WHAT THIS TASK INVOLVES - Your output should be exactly the lines from the one containing "Given: Click the text 'implement test script'" through the last line of the listing, and nothing else. Pictures stay out.
================
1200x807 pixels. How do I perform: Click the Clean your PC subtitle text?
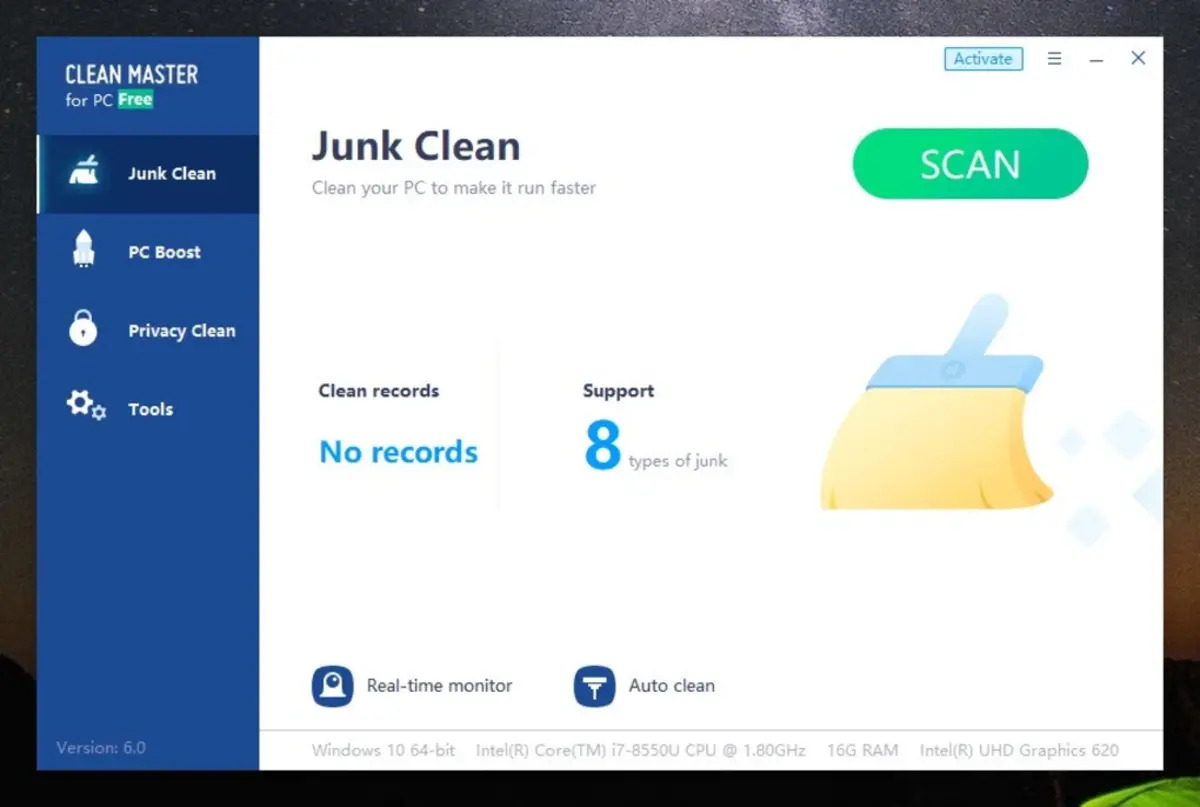pyautogui.click(x=454, y=187)
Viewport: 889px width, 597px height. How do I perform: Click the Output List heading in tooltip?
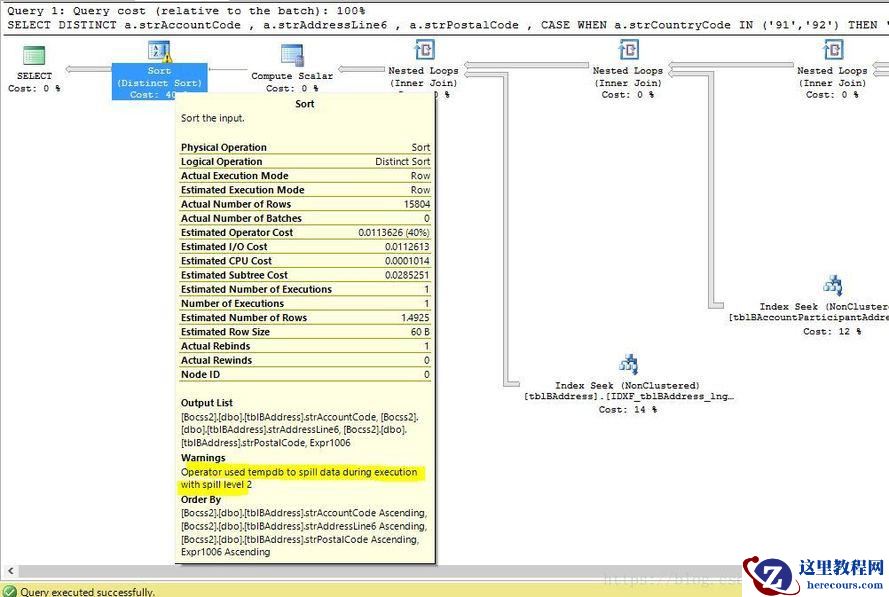[x=207, y=403]
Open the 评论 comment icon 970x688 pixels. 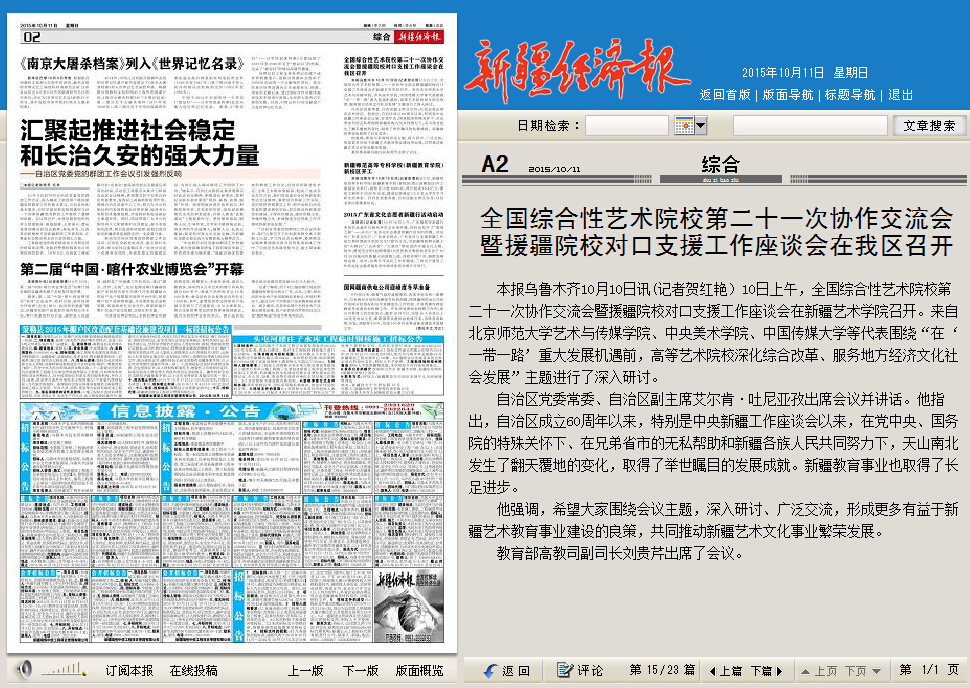point(565,670)
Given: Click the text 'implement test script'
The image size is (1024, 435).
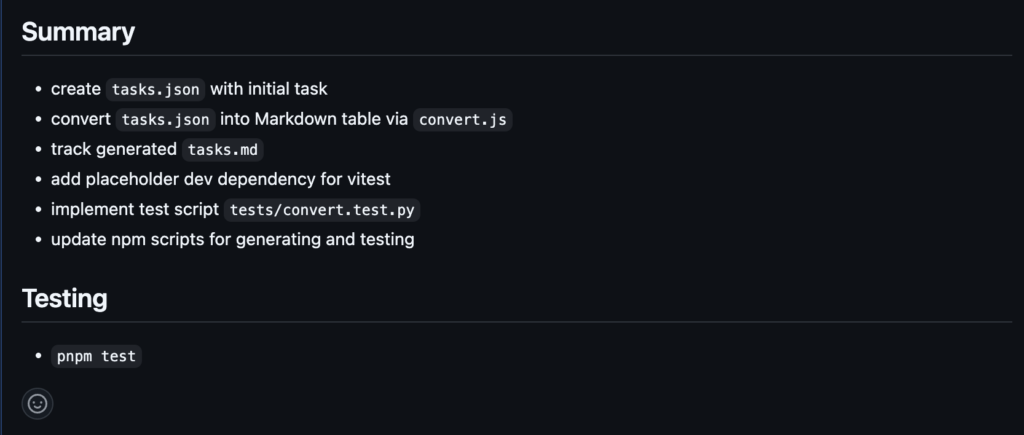Looking at the screenshot, I should pyautogui.click(x=135, y=210).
================
PROBLEM SOLUTION -
Given: Click the text 'implement test script'
The image size is (1024, 435).
Looking at the screenshot, I should pyautogui.click(x=135, y=210).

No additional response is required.